The Muslim community in Lloydminster celebrated the end of Ramadan with Eid-ul-Fitr, where they break the fast they have been doing for the past month and celebrate with prayer, family, friends and food. JESSICA DEMPSEY LLS PHOTO
Muslims around Lloydminster celebrated Eid-ul-Fitr last week, as it marked the end of the holy month of Ramadan.
Residents celebrated the day with prayers, festive outfits, exchanging gifts and enjoyed meals.
Eid-ul-Fitr, which means festival of breaking the fast, is one of two religious festivals in Islam.
“It marks the end of Ramadan,” said Mansoor Azeem, Imam/missionary, Ahmadiyya Muslim Jama’at Lloydminster.
“Ramadan is the holiest month in the Islamic calendar. During Ramadan, one fasts from sunrise to sunset.”
The aim of Ramadan is to have the participant realize what those who are hungry are feeling.
“Islam teaches us that we cannot realize the hunger, we cannot realize the devastation unless we feel it ourselves. That is why we keep ourselves hungry, thirsty until sunrise and sunset so we can feel it,” said Azeem.

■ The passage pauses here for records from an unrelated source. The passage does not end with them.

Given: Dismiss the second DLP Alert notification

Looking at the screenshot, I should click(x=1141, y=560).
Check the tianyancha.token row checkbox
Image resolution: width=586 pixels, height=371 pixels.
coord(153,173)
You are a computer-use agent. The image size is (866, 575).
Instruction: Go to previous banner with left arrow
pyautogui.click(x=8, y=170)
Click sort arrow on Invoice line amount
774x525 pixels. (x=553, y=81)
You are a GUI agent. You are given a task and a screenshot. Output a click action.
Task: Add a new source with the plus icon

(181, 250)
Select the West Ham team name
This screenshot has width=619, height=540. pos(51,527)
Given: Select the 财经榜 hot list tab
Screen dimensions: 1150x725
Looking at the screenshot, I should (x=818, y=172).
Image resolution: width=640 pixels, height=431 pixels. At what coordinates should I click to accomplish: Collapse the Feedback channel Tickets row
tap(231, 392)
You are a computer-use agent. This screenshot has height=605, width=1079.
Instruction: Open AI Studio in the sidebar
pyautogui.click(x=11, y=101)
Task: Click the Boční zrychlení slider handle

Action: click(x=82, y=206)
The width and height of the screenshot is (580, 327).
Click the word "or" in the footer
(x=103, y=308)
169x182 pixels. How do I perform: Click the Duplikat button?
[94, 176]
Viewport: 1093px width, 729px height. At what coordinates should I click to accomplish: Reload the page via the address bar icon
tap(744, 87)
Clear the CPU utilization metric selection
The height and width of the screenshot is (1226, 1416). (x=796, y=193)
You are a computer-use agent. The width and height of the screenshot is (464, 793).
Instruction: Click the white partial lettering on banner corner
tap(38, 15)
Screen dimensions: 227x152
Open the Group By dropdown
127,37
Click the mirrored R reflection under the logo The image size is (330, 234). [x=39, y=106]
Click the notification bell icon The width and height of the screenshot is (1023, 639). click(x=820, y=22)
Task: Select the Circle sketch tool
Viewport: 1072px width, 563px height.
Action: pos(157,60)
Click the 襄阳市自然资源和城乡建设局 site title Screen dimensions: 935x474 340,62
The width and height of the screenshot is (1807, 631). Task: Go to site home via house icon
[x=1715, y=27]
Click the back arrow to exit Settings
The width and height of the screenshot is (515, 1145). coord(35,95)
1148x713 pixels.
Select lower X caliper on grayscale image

Ramadan lasts a month, and during this exercise, Azeem said it changes people.
“It increases them in spirituality, and when you increase in spirituality, you celebrate, you have achieved something. The achievement is Eid-ul-Fitr,” he said.
While this event was taking place in Lloydminster, it’s also worldwide. In North America, they celebrated Eid-ul-Fitr on June 15, because that is when they saw the moon. The next day is when the rest of the world celebrates.
At the end of the prayer, people were welcomed by embracing and greet each other.
“This is what Eid is about, to greet each other, to share a bond with each other, to unite the community, to unite the people all together so we could have more strength together,” said Azeem.
Charity is also a big aspect when it comes to Eid. Before coming to the mosque and before praying they have to do something charitable.
“Every single earning member has to do some charity before coming to the prayer,” said Azeem, noting every Muslim in the community comes to the prayer, so all of them have done some sort of charity work.
Ahmadiyya Muslim Jama’at Lloydminster member, Shahroze Afradi, said this celebration means a lot to him.
“Our goal is to get more close to God and get more spiritual, and fasting helps a lot. It’s the key,” he said.
His family planned on getting together to celebrate and enjoy the day with eating and talking.